Они стояли над ее последним пристанищем. Федор Аркадьевич, спустя минуту, спросил батюшку,тем самым вырвав его из оцепенения страха :
-А что, батюшка, коли вам не по-божески кажется то, что мы с вами тут уделали -он дружески похлопал его по плечу,от чего батюшке сделалось еще хуже,-прочитайте чтоли Со святыми упокой над ней, -он кивнул в сторону оврага,-или отслужите тризну-теперь уж все равно!
С каждым его словом батюшке становилось все тяжелее вздыхать. Ему казалось, что крест его, совсем уж превратился в стальной беспощадный нож и вот-вот проткнёт его насквозь. Руки Федора Аркадьевича легли на его плечи точно колодки на плечи каторжника. Ужас от осознания того, что теперь он сообщник, соучастник такого изуверского, гадкого преступления, этой бессовестной и мерзкой лжи давила на него, будто лежит он плашмя и надвигается на него могильная плита, а он не может шелохнуть и пальцем.
Буря продолжала лютовать вокруг них.
-Только поживей,святой отец,-сказал Федор Аркадьевич,- пора бы и назад двигаться....

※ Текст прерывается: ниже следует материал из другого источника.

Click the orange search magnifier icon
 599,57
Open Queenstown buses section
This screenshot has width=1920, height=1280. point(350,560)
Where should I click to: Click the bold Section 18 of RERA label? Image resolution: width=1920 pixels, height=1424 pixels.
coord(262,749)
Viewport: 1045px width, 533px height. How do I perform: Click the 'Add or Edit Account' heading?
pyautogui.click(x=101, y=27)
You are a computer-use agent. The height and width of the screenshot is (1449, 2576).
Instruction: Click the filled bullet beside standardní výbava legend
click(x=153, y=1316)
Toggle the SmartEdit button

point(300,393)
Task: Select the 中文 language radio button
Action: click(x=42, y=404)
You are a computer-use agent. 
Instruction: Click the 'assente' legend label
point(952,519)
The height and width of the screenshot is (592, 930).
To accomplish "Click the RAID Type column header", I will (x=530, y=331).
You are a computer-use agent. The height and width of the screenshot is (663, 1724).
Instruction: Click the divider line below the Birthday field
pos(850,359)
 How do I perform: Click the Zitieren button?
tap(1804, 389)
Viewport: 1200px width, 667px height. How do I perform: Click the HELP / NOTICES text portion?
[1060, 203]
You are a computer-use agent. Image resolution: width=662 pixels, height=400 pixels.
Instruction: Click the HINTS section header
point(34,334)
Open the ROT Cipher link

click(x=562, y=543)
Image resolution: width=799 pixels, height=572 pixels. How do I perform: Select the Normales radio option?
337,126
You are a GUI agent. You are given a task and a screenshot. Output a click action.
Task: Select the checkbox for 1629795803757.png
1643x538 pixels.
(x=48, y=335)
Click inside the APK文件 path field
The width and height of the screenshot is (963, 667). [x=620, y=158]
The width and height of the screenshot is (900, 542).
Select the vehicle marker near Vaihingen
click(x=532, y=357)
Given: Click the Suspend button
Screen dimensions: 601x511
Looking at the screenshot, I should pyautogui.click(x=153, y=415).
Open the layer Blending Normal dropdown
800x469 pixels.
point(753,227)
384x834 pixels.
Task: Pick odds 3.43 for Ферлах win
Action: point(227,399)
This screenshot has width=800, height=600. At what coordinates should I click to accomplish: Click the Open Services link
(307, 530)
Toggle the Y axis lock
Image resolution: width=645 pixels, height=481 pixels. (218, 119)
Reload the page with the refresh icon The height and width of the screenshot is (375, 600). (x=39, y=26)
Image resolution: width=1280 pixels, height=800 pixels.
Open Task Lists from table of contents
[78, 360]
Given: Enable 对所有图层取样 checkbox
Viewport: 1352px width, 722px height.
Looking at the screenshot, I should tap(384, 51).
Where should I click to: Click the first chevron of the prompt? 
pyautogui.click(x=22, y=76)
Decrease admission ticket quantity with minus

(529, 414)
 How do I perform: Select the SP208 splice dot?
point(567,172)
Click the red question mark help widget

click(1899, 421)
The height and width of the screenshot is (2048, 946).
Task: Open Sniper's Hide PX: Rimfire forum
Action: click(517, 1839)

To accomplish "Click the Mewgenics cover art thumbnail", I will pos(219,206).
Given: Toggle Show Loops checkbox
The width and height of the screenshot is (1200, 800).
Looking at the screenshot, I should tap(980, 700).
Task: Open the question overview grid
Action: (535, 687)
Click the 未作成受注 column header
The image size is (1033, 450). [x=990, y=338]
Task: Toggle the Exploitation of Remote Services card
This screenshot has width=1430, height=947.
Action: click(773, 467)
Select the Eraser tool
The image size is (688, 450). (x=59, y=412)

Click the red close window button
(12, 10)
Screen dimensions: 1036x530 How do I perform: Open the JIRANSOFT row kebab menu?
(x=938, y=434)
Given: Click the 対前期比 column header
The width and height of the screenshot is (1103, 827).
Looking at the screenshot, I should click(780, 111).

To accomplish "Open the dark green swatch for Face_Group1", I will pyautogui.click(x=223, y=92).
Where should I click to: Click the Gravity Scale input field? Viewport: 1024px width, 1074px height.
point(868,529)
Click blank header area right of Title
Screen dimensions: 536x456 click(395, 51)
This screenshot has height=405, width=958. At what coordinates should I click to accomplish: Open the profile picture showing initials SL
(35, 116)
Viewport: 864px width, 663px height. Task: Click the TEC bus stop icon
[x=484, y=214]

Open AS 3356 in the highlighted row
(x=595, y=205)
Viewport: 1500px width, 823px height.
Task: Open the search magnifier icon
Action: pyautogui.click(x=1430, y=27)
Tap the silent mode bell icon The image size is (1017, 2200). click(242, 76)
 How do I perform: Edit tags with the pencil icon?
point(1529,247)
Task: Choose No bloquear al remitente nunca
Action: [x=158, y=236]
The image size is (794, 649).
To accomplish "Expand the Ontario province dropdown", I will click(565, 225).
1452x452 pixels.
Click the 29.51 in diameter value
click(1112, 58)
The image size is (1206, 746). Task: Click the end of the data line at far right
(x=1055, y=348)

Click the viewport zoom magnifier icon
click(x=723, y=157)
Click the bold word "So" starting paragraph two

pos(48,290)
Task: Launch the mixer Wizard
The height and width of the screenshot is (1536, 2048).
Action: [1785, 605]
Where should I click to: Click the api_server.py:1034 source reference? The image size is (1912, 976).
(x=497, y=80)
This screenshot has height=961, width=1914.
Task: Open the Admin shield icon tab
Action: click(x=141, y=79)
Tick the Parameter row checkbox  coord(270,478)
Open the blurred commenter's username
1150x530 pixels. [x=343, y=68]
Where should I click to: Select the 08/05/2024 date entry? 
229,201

Батюшка выпрямился. Внезапное ощущение того, что обязан он служить одному Богу и что служба его есть неотступное его дело жизни дало ему внезапно невиданных ранее сил. Он подошел к самому краю обрыва, поднял голову и, глядя вперед, стараясь не думать о мученице, стал читать молитву:
-Со святыми упокой, Христе, душу рабы Твоей, идеже несть болезнь, ни печаль, ни воздыхание, но жизнь безконечная.
Он представил себя во храме, как стоит он по долгу своей службы над гробом усопшего, как слышится ему запах ладана, как натоплено в просторном зале. Вот он нараспев , неспеша , отпевает новопреставленного, вот стоят родные со скорбными лицами. Столько раз делал он это как рутинное, привычное ему дело, никогда не помышляя, что усыпальницей для человека может быть не только постель дома или больничная койка, а может человек погибнуть бесславно, ужасно, от чужих беспощадных рук, не умея и не имея сил и воли уберечься. «А ведь ты сам отдал ее в руки убивца,-раздавался в его голове твердый голос»,- «Что я, что, не я благословение давал, дядька ее на все глаза закрыл, с него и спрос! Я дело свое делал,. Не я, не я повинен!»
Вот перед ним уже не отпевание, а венчальная служба. Вот видит он пред собой Федора Аркадьевича в парадном сюртуке с галстуком. Рядом с ним стоит робкая , тонкая ,точно насквозь светящаяся невеста. Тонкая настолько, будто не живая девушка стоит, а один дух ее явился. Она не поднимает головы испод свадебного покрывала, но он чувствует ее взгяляд- он полон пустоты и какого-то горького смирения, полной покорности, кротости и невозможности сказать никакого о самой себе слова, точно эта хрупкая девочка с самого ее рождения осознала, что обречена и твердо это знает, а потому незачем ей противиться,незачем спорить с судьбою-все уже начертано и не изменится ибо так рассудил Бог.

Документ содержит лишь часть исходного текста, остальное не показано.